Wednesday, June 04, 2008

Obama and corporate America

Barack Obama will make history as the first African-American to challenge for the White House. But will the Democratic Party’s nominee for US president have an equally historic impact on the military and corporate power structures that are viewed by many as the country’s shadow government? Indeed, would he want to? All the indications say not.

Obama is riding a wave of attacks on the Bush presidency, for its invasion of Iraq, for its indifference to the fate of ordinary people (as shown in New Orleans after Hurricane Katrina), for creating deeper and deeper inequalities and for taking America to the brink of presidential dictatorship by riding roughshod over constitutional rights.

But the Bush gang have always fronted for powerful corporate, financial and military interests and these are not leaving the scene anytime soon. Moreover, these elites are in some disarray as their world of free-market globalised capitalism falls apart around their feet. They will want an Obama presidency to come to their aid. On that score, they are likely to be disappointed simply because the White House doesn’t have that sort of power over the economy.

Danny Schecter, whose News Dissector website has played a major role in exposing the deceptions behind the selling of mortgages to people who could never really afford them (as well as the lies behind the invasion of Iraq), is not joining in the Obama-rides-to-the-rescue hullabaloo that is gripping the media on both sides of the Atlantic. Schechter cites the credit crisis as a reason for caution. At least one million families have lost their homes. Another two and half million are threatened. But the US political system has no plan for the crisis. In Schechter’s view not only do they have no “fix” – there may not be one because what’s involved is a structural crisis of American capitalism in an era of waning empire. “Many of the proposals being debated are tinkering with deeply flawed policies. They aim to bail the water out of the Titanic while it is sinking,” he adds.

Chris Hedges, a Pulitzer prize-winning reporter, who has just written a book about America’s Christian right, whose adherents will no doubt will be burning fiery crosses at the very thought of a black man becoming president, says bluntly: “The corporate state is our shadow government.” Candidates who promote corporate interests get corporate money. He writes: “Barack Obama's campaign message, filled with lofty promises of change and hope, is also filled with repeated reassurances to the corporate elite.
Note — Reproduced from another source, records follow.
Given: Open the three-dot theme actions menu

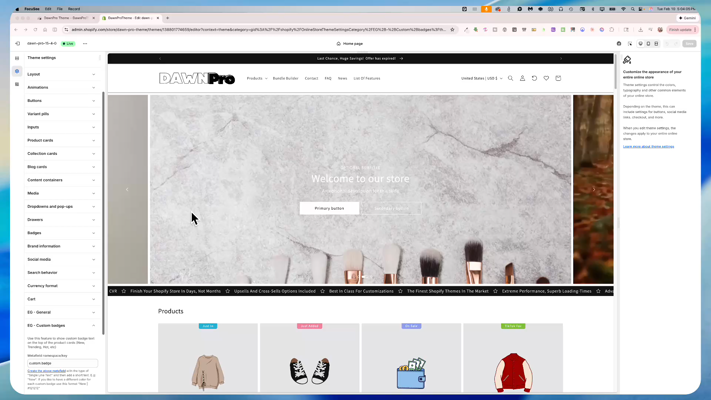Looking at the screenshot, I should point(85,44).
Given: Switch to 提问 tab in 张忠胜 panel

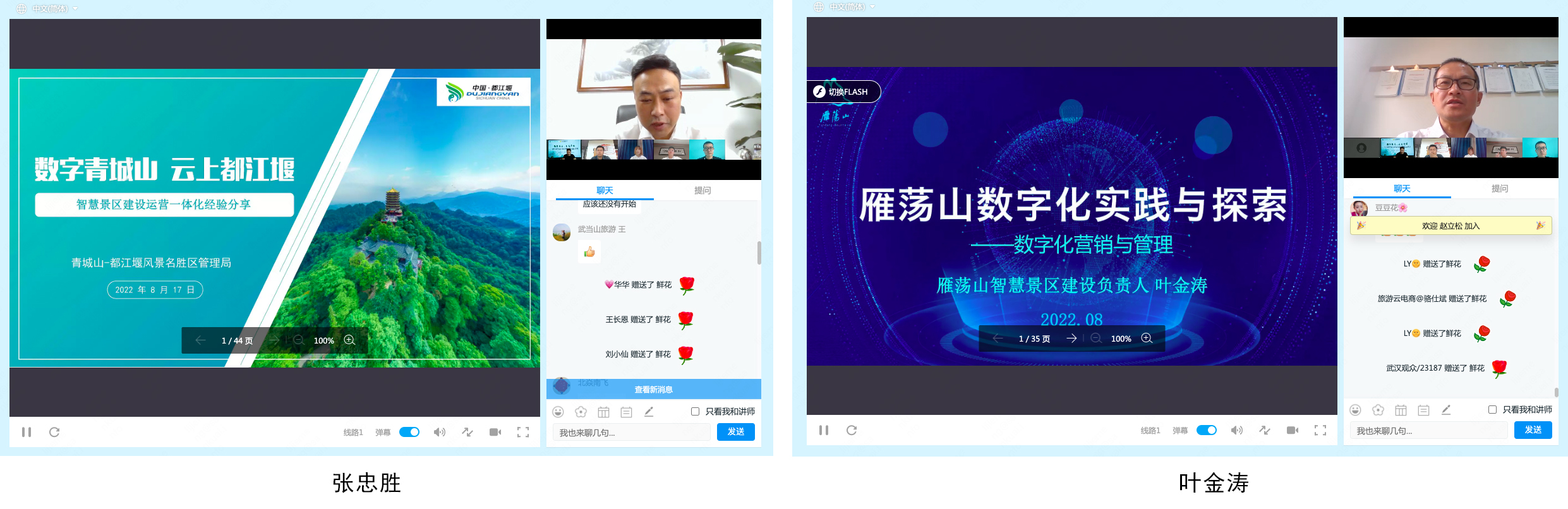Looking at the screenshot, I should coord(703,190).
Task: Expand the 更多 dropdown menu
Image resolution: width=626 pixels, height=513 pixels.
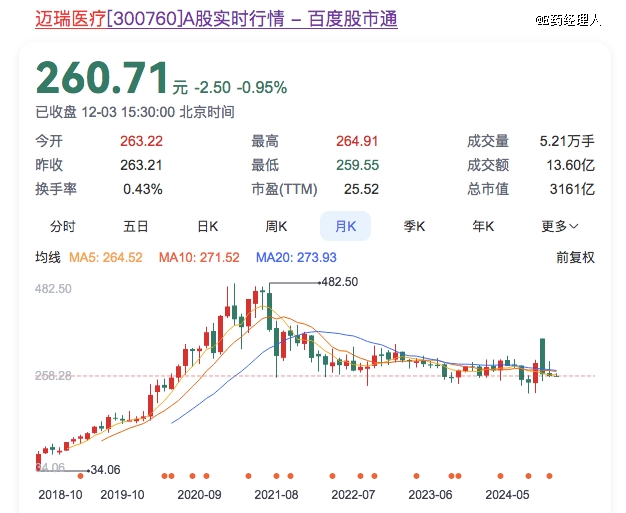Action: (560, 226)

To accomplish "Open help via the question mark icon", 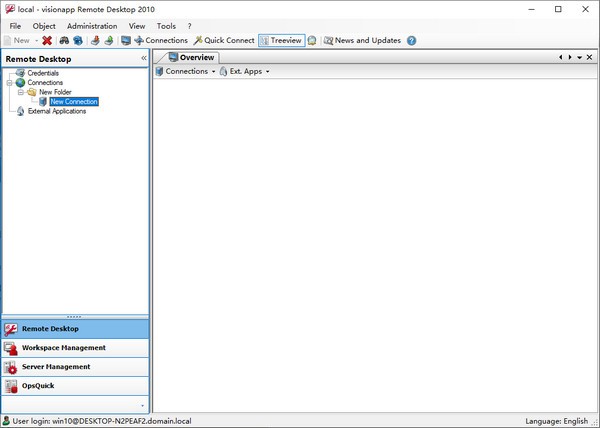I will pyautogui.click(x=411, y=41).
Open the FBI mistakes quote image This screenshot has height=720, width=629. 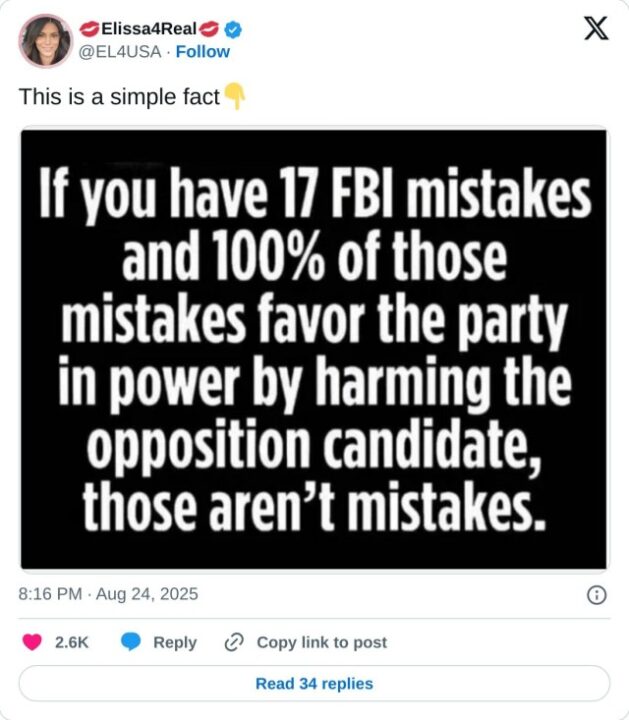[x=314, y=349]
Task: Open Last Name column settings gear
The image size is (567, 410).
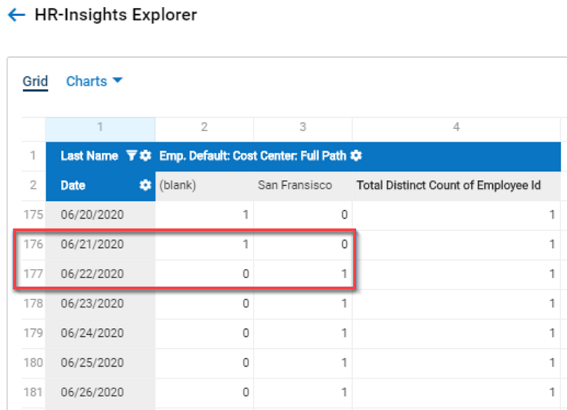Action: [145, 156]
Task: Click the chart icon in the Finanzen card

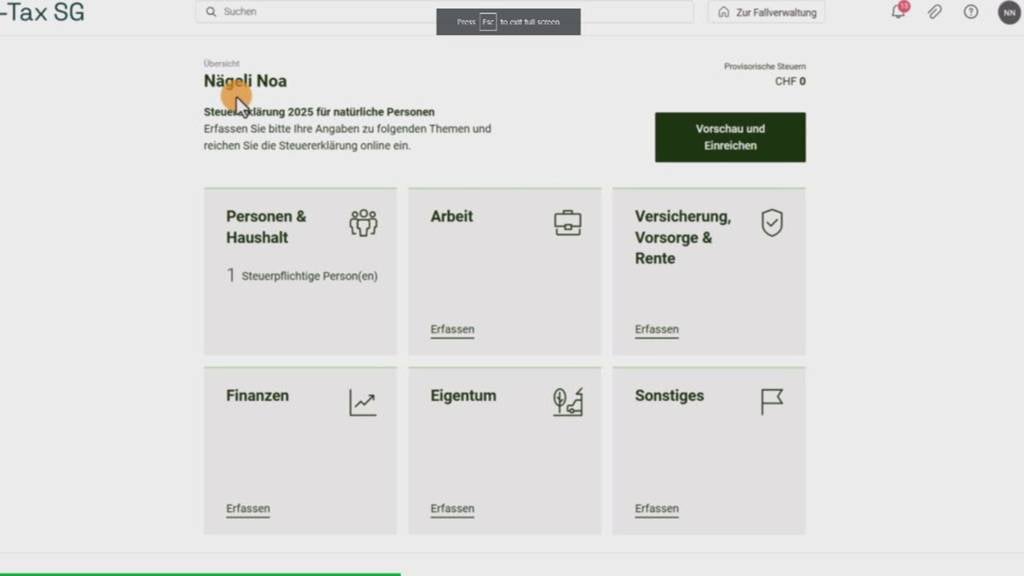Action: tap(363, 402)
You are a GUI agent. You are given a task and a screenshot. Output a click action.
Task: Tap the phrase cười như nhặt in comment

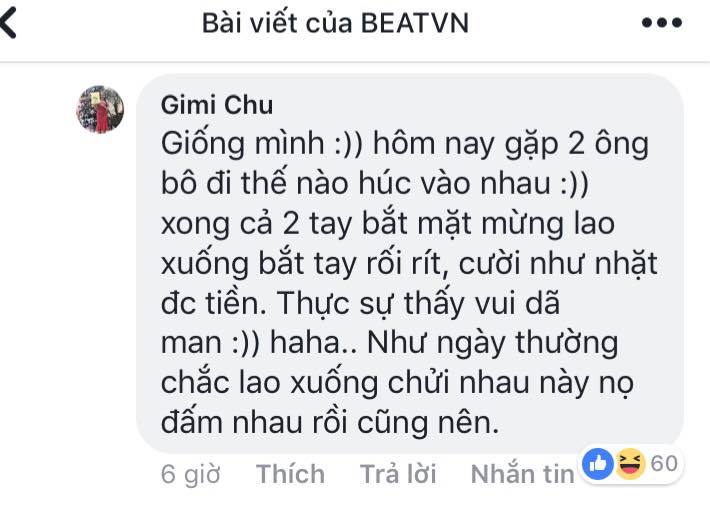pyautogui.click(x=558, y=264)
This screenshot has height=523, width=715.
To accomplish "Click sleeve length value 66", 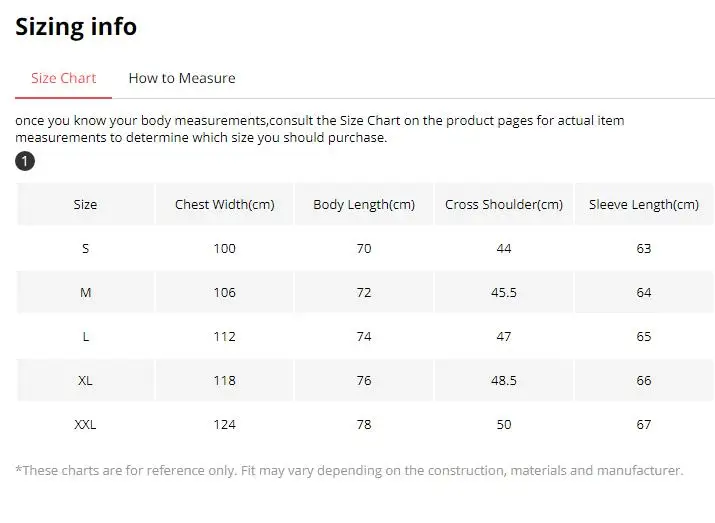I will click(644, 380).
Pick up a copy of Obama's book ‘The Audacity of Hope’. The subtext is clear. It is a steady reminder to corporate America, a reminder bolstered by Obama's voting record, that corporations would have nothing to fear from an Obama presidency.”

As a result, the same corporate donors, lobbyists, weapons manufacturers, nuclear power companies and Wall Street interests that give Hillary Clinton and Republican John McCain money, give Obama money. “They happen, in fact, to give Obama more. And the corporate state, which is carrying out a coup d'état in slow motion, believes it will prosper in Obama's hands. If not, he would not be a viable candidate.”

So both in Britain and America, the economic and financial elites are in a bind. Having captured the state, they find the state doesn’t command the power it once had as a consequence of the same corporate-driven globalisation process that produced a hands-off, deregulation approach. On the other side, the democratic credentials of the state are approaching vanishing point. The result is an increasingly dangerous power vacuum, into which Obama in America (and Cameron in Britain) is preparing to step. Beneath them, however, is a powder keg of discontent, disillusionment and hardship which they will be beyond their control. Then it won't be a case of "Yes we can", as the Obama slogan goes, but "No we can't".